» Given information
# # # # #

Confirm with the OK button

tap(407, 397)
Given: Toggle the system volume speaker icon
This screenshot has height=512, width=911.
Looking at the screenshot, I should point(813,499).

# # # # #

» Task requirements
Find the line that contains "Given: Toggle the system volume speaker icon". Copy it and every line after it to the end of the records, exactly, and nothing more.

» Exercise response
Given: Toggle the system volume speaker icon
This screenshot has height=512, width=911.
Looking at the screenshot, I should point(813,499).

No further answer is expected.